“Quando eu morrer, acho que minha
mãe vai ficar com saudade. Mas eu não tenho medo de morrer, tio. Eu não nasci
para esta vida!”
Como
médico cancerologista, já calejado com longos 29 anos de atuação profissional,
posso afirmar que cresci e modifiquei-me com os dramas vivenciados pelos meus
pacientes. Não conhecemos nossa verdadeira dimensão até que, pegos pela
adversidade, descobrimos que somos capazes de ir muito mais além.
Recordo-me
com emoção do Hospital do Câncer de Pernambuco, onde dei meus primeiros passos
como profissional... Comecei a frequentar a enfermaria infantil e apaixonei-me
pela oncopediatria.
Vivenciei
os dramas dos meus pacientes, crianças vítimas inocentes do câncer. Com o
nascimento da minha primeira filha, comecei a me acovardar ao ver o sofrimento
das crianças.
Até
o dia em que um ‘anjo’ passou por mim! Meu anjo veio na forma de uma criança já
com 11 anos, calejada por dois longos anos de tratamentos diversos,
manipulações, injeções e todos os desconfortos trazidos pelos programas
químicos e radioterapias. Mas nunca vi o pequeno anjo fraquejar. Vi-a chorar
muitas vezes; também vi medo em seus olhinhos; porém, isso é humano!
Um
dia, cheguei ao hospital cedinho e encontrei meu anjo sozinho no quarto.

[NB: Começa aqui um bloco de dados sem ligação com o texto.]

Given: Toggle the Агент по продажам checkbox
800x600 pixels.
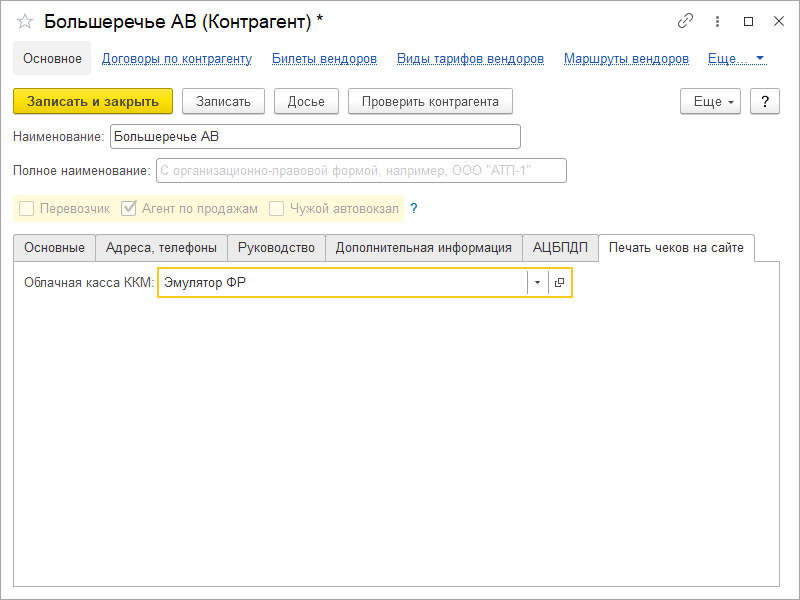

Perguntei pela mãe. A resposta que recebi, ainda hoje, não consigo contar sem
vivenciar profunda emoção.
- Tio, disse-me ela - às vezes minha mãe sai do quarto para chorar
escondido nos corredores... Quando eu morrer, acho que ela vai ficar com muita
saudade. Mas, eu não tenho medo de morrer, tio. Eu não nasci para esta vida!
Indaguei:
- E o que morte representa para você,
minha querida?
- Olha tio, quando a gente é pequena,
às vezes, vamos dormir na cama do nosso pai e, no outro dia, acordamos em nossa
própria cama, não é?
(Lembrei das minhas filhas, na época crianças de 6 e 2 anos, com elas, eu
procedia exatamente assim.) É isso mesmo.
– Um dia eu vou dormir e o meu Pai
vem me buscar. Vou acordar na casa Dele, na minha vida verdadeira!
Fiquei
“entupigaitado”, não sabia o que dizer. Chocado com a maturidade com que o
sofrimento acelerou, a visão e a espiritualidade daquela criança.
– E minha mãe vai ficar com
saudades –
emendou ela.
Emocionado,
contendo uma lágrima e um soluço, perguntei:
– E o que saudade significa para
você, minha querida?
– Saudade é o amor que fica!
Hoje,
aos 53 anos de idade, desafio qualquer um a dar uma definição melhor, mais
direta e simples para a palavra saudade: é o amor que fica!
Meu
anjinho já se foi, há longos anos. Mas, deixou-me uma grande lição que ajudou a
melhorar a minha vida, a tentar ser mais humano e carinhoso com meus doentes, a
repensar meus valores. Quando a noite chega, se o céu está limpo e vejo uma
estrela, chamo pelo ‘meu anjo’, que brilha e resplandece no céu.
Imagino
ser ela uma fulgurante estrela em sua nova e eterna casa.
Obrigado
anjinho, pela vida bonita que teve, pelas lições que me ensinaste, pela ajuda
que me deste. Que bom que existe saudade! O amor que ficou é eterno.